Pourtant, elle n’est que rarement utilisée pour ne pas dire jamais. Après plusieurs mois de son lancement, l’application demeure peu utilisée sur Android. Force est de constater qu’elle n’a été téléchargée que 10.000 fois, sachant que la dernière mise à jour a eu lieu le 25 novembre 2021.

Wiqaytna : impression de déjà vu

Ce scénario rappelle l’échec de l’application “Wiqaytna”, développée au début de la pandémie pour le traçage des cas contacts. Le dispositif conçu par un conglomérat de sociétés numériques marocaines, dont “Dial Technologies”, pour le compte de l’Etat, est devenu quasiment désuet après des débuts prometteurs. La réussite de cette application dépendait du volontarisme des citoyens et c’est l’un des facteurs de son échec.

Pour les restaurateurs et les cafetiers, pas question d’évoquer la question du contrôle, puisqu’aussi bien les serveurs que les gérants veulent éviter le moindre problème avec les clients. Quelques serveurs que nous avons interrogés à Rabat et à Casablanca ignorent même l’existence de l’application de contrôle des pass vaccinaux. “Je n’en ai jamais entendu parler”, une réponse que nous obtenons souvent.

Contacté par nos soins, Noureddine El Harrak, président de l’Association nationale des cafés et restaurateurs du Maroc, nous a indiqué que la vérification des passeports vaccinaux a été rejetée par les professionnels de la restauration depuis la décision du 19 octobre, arguant que les employés ne peuvent guère se mettre dans la posture de l’agent d’autorité. Dans les transports publics tels que les trains et les tramways, les contrôleurs sont tenus, en principe, de vérifier les pass vaccinaux.

__Données sources__.
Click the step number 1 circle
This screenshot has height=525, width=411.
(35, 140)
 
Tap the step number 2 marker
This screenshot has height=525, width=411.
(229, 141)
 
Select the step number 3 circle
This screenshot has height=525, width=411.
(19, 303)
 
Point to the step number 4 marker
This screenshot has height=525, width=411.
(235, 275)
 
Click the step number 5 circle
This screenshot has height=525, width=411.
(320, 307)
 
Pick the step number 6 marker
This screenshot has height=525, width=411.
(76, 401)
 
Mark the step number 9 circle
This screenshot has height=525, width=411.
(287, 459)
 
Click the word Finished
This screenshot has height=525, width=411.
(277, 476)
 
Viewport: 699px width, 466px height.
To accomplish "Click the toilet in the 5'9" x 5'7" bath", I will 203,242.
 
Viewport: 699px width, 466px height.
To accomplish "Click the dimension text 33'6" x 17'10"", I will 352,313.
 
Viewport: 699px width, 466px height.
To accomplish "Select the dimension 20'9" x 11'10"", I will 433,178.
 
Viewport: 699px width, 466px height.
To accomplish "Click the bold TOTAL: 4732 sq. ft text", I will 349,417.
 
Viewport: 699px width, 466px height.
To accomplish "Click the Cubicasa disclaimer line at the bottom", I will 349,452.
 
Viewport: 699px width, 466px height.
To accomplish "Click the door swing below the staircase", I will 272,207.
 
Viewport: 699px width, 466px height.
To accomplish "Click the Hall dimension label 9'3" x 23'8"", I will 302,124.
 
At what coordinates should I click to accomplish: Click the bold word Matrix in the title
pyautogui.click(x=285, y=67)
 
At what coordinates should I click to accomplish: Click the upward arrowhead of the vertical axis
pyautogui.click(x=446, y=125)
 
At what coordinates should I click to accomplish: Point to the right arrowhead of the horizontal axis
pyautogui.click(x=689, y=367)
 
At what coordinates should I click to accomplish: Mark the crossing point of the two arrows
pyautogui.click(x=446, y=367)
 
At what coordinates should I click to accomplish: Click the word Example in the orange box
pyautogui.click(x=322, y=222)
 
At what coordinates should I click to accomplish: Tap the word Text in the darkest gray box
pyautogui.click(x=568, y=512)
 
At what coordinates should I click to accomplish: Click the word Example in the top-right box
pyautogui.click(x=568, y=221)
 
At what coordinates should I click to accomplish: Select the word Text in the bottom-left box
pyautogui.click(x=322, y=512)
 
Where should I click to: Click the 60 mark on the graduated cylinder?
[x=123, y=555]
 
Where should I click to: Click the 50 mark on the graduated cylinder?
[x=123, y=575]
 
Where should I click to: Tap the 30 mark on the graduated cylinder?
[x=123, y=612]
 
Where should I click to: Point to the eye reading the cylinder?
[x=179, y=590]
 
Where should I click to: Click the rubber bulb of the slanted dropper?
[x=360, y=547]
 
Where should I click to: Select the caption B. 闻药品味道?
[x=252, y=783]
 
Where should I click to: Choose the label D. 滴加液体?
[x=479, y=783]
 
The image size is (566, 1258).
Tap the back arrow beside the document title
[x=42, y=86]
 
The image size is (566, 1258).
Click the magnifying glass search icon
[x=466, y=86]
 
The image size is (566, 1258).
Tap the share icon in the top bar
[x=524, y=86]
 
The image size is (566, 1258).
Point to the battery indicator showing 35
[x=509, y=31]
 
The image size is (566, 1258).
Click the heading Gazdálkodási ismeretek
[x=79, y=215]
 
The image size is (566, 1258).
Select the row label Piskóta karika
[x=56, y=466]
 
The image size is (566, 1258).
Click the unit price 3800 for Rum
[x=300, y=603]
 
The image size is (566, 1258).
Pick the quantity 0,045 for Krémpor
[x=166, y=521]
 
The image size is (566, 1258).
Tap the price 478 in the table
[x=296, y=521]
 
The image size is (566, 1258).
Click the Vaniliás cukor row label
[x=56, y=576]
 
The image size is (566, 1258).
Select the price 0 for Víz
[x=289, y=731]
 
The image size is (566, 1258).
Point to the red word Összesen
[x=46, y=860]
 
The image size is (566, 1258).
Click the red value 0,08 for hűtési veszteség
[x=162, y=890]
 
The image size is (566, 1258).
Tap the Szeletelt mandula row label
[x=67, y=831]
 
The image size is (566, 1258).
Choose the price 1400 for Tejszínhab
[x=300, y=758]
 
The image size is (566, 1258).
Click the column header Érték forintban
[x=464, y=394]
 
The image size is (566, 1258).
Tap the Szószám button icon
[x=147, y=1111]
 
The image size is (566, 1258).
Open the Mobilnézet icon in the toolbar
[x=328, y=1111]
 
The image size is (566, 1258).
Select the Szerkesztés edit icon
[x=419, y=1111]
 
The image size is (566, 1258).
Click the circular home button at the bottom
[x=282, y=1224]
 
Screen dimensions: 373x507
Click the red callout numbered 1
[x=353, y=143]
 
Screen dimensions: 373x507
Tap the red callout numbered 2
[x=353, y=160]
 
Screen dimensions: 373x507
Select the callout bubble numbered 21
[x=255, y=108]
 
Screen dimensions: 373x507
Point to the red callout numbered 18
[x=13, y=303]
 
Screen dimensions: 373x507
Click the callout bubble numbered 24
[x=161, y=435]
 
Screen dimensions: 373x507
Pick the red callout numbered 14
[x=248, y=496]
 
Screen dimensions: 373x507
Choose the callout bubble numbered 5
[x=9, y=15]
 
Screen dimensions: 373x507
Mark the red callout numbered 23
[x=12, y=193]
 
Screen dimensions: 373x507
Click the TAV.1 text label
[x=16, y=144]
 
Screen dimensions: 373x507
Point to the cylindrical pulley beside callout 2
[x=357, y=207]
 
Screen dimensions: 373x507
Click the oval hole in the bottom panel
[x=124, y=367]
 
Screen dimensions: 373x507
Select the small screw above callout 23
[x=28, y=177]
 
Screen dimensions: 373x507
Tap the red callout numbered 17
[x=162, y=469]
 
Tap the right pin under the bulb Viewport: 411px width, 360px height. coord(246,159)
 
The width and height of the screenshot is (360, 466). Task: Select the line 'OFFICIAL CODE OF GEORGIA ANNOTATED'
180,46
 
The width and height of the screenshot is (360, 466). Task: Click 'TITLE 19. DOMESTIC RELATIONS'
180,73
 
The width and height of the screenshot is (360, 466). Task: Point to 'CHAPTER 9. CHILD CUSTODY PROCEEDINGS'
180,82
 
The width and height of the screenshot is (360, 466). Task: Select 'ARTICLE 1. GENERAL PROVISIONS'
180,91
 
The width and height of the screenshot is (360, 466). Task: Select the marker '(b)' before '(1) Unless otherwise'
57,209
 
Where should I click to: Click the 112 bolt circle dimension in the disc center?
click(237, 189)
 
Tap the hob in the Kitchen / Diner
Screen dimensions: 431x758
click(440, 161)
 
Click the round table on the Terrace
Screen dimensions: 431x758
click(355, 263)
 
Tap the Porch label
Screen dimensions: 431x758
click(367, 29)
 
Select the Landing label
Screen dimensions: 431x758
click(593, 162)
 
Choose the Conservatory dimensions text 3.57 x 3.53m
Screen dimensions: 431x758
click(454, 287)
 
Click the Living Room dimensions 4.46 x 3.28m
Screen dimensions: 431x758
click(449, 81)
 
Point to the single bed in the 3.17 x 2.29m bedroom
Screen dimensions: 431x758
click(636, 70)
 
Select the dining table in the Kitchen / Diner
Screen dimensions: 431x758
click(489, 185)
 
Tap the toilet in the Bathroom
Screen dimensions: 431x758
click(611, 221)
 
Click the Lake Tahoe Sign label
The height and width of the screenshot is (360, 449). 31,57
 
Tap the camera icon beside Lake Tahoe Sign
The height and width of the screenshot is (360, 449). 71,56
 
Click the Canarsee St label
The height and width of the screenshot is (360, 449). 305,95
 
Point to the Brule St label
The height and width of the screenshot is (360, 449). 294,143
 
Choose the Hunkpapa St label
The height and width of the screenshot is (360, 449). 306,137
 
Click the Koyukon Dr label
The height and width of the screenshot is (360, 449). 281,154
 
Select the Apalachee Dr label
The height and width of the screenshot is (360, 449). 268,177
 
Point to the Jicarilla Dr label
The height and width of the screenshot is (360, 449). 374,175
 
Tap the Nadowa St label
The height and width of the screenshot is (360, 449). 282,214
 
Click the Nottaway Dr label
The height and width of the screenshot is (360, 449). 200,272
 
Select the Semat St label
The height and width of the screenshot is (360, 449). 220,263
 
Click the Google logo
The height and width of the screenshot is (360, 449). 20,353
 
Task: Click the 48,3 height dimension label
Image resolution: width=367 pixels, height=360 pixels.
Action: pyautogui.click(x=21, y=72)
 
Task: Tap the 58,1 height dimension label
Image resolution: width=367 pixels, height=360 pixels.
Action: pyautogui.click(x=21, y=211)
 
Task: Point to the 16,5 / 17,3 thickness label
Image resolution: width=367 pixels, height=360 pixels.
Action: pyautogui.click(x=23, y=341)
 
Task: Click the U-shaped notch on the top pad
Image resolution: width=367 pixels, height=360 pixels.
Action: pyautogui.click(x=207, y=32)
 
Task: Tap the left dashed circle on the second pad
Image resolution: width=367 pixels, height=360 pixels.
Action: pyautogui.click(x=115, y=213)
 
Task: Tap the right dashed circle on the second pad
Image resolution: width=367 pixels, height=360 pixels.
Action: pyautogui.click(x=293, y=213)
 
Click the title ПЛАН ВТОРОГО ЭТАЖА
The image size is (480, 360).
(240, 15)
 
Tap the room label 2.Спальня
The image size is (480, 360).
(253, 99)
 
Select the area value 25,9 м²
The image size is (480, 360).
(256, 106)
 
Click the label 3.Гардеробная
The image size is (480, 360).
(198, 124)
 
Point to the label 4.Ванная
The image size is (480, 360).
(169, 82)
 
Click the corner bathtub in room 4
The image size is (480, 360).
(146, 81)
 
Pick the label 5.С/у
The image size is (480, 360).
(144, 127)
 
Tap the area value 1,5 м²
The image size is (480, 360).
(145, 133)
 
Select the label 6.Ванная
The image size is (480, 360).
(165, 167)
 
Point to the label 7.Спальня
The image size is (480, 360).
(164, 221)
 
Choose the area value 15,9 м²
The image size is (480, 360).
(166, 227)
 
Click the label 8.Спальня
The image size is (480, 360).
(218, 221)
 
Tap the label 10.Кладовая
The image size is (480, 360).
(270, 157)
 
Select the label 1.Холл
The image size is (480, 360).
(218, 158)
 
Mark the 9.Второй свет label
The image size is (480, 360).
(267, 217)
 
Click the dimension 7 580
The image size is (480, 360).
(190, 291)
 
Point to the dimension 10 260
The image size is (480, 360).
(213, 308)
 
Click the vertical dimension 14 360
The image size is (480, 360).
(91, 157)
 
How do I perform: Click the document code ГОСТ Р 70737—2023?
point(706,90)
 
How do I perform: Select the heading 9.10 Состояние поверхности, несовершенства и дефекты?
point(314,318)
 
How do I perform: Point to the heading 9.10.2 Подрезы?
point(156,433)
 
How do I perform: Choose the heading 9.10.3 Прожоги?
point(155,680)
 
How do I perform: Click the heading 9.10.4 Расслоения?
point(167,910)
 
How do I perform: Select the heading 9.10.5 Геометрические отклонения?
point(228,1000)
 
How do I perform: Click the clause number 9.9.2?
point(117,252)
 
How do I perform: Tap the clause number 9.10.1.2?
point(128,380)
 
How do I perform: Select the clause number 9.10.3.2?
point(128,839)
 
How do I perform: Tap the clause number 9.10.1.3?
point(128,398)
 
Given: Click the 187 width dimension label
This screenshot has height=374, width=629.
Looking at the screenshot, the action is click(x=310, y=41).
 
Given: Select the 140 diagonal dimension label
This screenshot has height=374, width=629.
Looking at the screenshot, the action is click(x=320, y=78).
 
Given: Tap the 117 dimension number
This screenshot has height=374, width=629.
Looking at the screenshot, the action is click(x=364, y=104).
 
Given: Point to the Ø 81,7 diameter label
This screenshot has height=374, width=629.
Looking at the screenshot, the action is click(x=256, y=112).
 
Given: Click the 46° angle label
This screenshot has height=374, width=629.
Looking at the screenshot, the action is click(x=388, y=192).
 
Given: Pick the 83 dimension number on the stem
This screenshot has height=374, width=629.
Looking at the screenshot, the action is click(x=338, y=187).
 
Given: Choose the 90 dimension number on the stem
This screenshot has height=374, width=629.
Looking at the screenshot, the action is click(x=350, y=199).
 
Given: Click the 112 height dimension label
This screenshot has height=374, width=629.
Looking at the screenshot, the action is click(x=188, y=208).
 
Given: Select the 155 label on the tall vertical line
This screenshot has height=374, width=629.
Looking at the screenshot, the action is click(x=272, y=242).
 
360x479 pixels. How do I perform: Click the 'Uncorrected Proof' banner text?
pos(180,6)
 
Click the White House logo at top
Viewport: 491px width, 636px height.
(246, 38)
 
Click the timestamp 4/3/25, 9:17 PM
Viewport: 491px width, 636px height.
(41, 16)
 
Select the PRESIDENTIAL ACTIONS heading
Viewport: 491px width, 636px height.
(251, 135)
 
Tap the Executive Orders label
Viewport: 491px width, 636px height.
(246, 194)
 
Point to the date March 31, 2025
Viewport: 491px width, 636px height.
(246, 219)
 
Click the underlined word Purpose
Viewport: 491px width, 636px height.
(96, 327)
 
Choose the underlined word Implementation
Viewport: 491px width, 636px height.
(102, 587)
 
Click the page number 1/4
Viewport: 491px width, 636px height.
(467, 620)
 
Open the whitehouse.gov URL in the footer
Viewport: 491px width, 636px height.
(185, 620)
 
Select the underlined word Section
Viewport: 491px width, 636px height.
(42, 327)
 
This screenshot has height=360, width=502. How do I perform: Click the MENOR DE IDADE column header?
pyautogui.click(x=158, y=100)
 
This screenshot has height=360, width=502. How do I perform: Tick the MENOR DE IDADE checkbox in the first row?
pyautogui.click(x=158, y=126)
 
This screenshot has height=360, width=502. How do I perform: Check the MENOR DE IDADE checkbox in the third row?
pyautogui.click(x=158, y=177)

__Activités__.
[a] Traduisez en anglais cette phrase du texte d'étude : « La réussite de cette application dépendait du volontarisme des citoyens et c’est l’un des facteurs de son échec. »
[b] Restituez fidèlement le passage du texte d'étude qui va de « Contacté par nos » jusqu'à « les pass vaccinaux. » inclus.
Les données forment un matériau distinct du texte d'étude.

__Réponses aux exercices__.
[a] The success of this application depended on the willingness of citizens, and that is one of the factors in its failure.

[b]
Contacté par nos soins, Noureddine El Harrak, président de l’Association nationale des cafés et restaurateurs du Maroc, nous a indiqué que la vérification des passeports vaccinaux a été rejetée par les professionnels de la restauration depuis la décision du 19 octobre, arguant que les employés ne peuvent guère se mettre dans la posture de l’agent d’autorité. Dans les transports publics tels que les trains et les tramways, les contrôleurs sont tenus, en principe, de vérifier les pass vaccinaux.